**WHAT THIS TASK INVOLVES**
Could you reproduce the lines below from the one with "Tablet (301, 2005)" through the one with "Toshiba (359, 2005)"? Keep both ends and add nothing.

[Stored data]
----------------
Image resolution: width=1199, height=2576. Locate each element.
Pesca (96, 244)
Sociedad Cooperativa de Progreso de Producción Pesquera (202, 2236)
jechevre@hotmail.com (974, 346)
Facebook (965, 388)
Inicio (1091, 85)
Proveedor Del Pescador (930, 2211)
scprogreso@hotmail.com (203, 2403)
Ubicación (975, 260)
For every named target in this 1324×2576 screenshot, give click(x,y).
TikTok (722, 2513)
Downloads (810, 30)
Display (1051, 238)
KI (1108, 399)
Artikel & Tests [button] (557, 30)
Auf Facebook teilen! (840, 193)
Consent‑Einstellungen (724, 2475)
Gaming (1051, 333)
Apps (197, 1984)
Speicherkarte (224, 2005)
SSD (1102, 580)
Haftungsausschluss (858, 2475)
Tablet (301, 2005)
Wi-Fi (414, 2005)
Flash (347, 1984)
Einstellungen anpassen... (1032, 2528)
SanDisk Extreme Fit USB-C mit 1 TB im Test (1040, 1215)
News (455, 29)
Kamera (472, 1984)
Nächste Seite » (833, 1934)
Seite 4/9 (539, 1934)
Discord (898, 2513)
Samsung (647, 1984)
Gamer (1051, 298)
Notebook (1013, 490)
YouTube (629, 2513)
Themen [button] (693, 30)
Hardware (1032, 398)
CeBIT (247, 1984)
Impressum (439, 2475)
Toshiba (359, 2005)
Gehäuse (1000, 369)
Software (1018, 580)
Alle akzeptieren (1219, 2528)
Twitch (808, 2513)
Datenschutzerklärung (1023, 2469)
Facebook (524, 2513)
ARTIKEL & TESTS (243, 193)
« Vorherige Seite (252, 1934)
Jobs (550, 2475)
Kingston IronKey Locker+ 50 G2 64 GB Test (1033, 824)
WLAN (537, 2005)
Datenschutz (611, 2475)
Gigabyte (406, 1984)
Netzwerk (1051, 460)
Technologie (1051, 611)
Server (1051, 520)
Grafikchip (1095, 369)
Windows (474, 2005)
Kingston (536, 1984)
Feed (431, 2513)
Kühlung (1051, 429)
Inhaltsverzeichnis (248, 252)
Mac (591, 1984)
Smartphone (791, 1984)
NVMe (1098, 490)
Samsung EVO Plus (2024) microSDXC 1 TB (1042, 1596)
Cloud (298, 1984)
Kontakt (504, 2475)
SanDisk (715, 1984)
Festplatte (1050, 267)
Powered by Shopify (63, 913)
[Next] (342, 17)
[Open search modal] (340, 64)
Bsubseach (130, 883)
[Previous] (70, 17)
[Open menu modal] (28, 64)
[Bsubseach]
----------------
**WRITTEN SOLUTION**
Tablet (301, 2005)
Wi-Fi (414, 2005)
Flash (347, 1984)
Einstellungen anpassen... (1032, 2528)
SanDisk Extreme Fit USB-C mit 1 TB im Test (1040, 1215)
News (455, 29)
Kamera (472, 1984)
Nächste Seite » (833, 1934)
Seite 4/9 (539, 1934)
Discord (898, 2513)
Samsung (647, 1984)
Gamer (1051, 298)
Notebook (1013, 490)
YouTube (629, 2513)
Themen [button] (693, 30)
Hardware (1032, 398)
CeBIT (247, 1984)
Impressum (439, 2475)
Toshiba (359, 2005)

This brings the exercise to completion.